Despite being the successor to the throne, grief blinded the prince from accepting his duties. He buried himself with the princess and their castle, so that even when rivaling kingdoms toredown Gyldan’s borders and erupted into war, they would never be seen again.
A hundred years later, Corin would disappear with them.
She woke with a scream clawing at her throat, as if she’d emerged from a nightmare. But she hardly remembered her dreams, and soon enough she forgot what she’d seen.
Sharp rocks stabbed her spine like tiny knives as she lay flat on the ground. Dust particles stung the back of her eyelids, as if ants had crawled through the slits and were now nibbling the skin underneath. Her eyes were so dry they burned, like she had been crying. Yet all she remembered was the darkness taking her when she fell.
Yes, that was it. She had fallen. Slipped over debris and slid farther underground. Her head had slammed against a rock, rendering her unconscious for what must have been hours.
Corin rolled over to her side, but the movement shot flashes of pain down her back. Her neck and shoulders had been locked in the same position for too long. A gagging noise burbled from her parched throat. She hunched over, trying to vomit the invisible sand that piled in her mouth, but there was nothing to heave from a hollow stomach.
There was nothing left inside of her. She was empty.
And she was going to die.
Corin had imagined herself dying before, pictured hundreds of gruesome deaths in her mind, but nothing like this. Stranded after wandering endless miles, buried beneath stagnant air and soil, it seemed so uneventful.
Harlow’s laughter echoed through the tunnels. “No, compared to your eighteen years living in Gyldan, it’s too gentle a way to die.”

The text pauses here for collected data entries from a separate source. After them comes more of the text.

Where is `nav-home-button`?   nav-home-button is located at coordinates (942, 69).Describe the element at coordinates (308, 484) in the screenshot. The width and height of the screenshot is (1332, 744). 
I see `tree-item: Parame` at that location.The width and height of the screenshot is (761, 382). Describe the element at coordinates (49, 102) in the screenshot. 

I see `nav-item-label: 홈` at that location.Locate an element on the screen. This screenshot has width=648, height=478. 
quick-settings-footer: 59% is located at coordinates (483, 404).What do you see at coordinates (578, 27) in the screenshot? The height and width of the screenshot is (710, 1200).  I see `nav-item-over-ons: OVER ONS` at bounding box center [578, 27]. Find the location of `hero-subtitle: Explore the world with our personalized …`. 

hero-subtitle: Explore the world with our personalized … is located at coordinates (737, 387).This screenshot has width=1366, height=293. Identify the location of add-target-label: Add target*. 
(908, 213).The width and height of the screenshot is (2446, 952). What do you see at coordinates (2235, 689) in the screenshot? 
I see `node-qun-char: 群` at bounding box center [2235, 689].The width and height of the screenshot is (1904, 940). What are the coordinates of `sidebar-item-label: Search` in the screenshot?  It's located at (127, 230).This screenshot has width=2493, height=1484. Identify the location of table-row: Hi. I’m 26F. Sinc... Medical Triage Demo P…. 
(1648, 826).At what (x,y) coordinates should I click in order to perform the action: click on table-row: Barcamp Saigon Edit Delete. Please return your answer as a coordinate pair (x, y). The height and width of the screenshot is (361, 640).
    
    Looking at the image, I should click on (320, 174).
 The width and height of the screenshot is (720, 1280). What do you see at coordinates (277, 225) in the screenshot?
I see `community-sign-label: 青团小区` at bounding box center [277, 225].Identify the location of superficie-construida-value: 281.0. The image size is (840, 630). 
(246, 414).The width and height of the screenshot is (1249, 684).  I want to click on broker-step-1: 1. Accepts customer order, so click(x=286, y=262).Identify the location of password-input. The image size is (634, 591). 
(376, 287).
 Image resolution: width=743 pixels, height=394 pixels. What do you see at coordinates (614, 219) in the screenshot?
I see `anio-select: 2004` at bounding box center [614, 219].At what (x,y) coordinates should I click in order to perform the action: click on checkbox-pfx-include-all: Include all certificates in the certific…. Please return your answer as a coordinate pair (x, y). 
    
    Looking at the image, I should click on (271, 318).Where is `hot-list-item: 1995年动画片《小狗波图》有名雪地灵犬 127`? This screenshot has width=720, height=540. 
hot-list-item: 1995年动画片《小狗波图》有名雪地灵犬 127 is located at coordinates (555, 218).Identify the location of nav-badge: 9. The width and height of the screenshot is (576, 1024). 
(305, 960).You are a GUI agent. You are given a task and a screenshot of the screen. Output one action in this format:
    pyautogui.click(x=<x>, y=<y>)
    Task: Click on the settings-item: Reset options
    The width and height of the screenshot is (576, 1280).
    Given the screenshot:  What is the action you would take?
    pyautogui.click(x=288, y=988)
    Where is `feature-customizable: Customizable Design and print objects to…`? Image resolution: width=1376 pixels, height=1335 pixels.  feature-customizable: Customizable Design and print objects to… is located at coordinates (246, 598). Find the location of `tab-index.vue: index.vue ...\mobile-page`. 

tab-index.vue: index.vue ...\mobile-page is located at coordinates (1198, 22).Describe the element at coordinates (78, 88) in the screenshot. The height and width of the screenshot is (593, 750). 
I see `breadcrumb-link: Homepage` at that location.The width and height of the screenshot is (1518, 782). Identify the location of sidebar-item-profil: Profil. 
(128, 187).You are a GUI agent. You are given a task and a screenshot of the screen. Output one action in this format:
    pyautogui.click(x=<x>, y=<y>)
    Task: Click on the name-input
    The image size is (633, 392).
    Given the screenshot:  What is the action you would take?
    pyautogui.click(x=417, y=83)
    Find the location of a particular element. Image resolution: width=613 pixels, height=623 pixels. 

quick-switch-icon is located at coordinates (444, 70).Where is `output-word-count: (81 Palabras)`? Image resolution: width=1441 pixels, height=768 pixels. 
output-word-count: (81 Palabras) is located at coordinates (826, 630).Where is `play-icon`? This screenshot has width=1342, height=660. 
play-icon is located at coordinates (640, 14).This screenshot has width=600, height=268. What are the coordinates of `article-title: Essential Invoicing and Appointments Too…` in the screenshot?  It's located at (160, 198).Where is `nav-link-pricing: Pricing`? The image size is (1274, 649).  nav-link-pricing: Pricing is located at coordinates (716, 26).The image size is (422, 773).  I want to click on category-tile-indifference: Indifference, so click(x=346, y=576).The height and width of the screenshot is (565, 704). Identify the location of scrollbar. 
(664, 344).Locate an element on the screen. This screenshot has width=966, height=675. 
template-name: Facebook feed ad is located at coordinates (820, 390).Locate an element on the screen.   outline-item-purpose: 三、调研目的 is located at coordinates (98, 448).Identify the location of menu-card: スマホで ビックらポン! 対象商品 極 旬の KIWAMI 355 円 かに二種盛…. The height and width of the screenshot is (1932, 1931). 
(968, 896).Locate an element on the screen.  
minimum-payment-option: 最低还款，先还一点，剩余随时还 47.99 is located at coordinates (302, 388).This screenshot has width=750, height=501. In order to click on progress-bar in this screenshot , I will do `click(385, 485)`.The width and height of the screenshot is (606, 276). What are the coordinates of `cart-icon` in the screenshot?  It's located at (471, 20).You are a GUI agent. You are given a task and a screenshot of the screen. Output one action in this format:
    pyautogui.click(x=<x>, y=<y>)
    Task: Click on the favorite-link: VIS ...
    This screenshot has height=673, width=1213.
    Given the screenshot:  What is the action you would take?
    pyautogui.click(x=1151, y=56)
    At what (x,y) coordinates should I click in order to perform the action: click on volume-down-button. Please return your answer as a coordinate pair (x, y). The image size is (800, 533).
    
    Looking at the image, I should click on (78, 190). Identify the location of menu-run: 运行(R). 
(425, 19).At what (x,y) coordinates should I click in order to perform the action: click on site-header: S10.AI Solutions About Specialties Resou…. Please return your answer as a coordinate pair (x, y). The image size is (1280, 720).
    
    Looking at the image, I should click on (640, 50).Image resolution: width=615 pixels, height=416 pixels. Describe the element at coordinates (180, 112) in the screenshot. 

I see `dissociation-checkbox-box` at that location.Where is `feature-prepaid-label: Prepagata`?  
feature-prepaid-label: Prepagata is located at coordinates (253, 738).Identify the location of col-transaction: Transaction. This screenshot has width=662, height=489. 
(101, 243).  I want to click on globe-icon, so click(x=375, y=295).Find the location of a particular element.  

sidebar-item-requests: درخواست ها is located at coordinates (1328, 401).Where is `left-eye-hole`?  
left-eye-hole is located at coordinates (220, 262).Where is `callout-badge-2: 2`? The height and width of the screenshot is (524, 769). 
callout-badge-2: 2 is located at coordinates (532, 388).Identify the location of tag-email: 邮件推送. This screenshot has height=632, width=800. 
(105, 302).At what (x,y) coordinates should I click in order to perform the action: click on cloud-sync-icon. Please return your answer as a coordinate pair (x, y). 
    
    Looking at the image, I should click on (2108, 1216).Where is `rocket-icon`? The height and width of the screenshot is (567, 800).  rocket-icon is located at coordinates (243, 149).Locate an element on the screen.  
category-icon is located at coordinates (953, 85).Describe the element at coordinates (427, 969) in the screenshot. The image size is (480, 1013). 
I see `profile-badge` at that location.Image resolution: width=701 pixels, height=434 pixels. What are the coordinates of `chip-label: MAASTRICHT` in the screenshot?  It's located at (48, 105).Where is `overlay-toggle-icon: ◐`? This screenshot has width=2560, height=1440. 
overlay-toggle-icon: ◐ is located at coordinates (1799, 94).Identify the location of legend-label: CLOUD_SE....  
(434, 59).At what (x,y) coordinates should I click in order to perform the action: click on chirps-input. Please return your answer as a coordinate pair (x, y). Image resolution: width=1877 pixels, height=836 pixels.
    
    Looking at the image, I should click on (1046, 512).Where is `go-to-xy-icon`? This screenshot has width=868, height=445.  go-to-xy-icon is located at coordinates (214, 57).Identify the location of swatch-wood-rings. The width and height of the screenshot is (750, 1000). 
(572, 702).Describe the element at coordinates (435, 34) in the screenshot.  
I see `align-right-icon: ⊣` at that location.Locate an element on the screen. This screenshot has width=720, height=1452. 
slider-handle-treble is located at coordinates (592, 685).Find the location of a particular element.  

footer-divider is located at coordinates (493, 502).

Corin groaned. Even in near death, she couldn’t escape Harlow’sghost. She supposed Harlow would have loved the irony. By the time their commune busied themselves making posters and protest materials, Corin had distanced herself from the artisans out of self-preservation, complaining to Elly that these efforts only made them look like criminals putting themselves in harm’s way. They had wanted to send a message to the army, but there was no point risking their lives for a war that would never end.
Now here she was, dying like the rest of them.
Darkness engulfed Corin in the tunnels. Her coiled body shivered in the cold as she waited for death to wrap her in its box and tuck her away. Surrounded by dust and debris, she would become part of the ground, a skeleton whose bones didn’t deserve to be unearthed.
The last words she’d hear from Elly would be a simple truth.
I hate you.
For a moment, there was nothing. Then a new thought emerged from her drowsy haze, like a dim light peeking through the dark clouds of near-death. Her hand roamed over her chest, fingers twitching for the ghost of an object. After her palm came up empty, her fingers jammed into the soiled pockets of her trousers and sifted through dirt.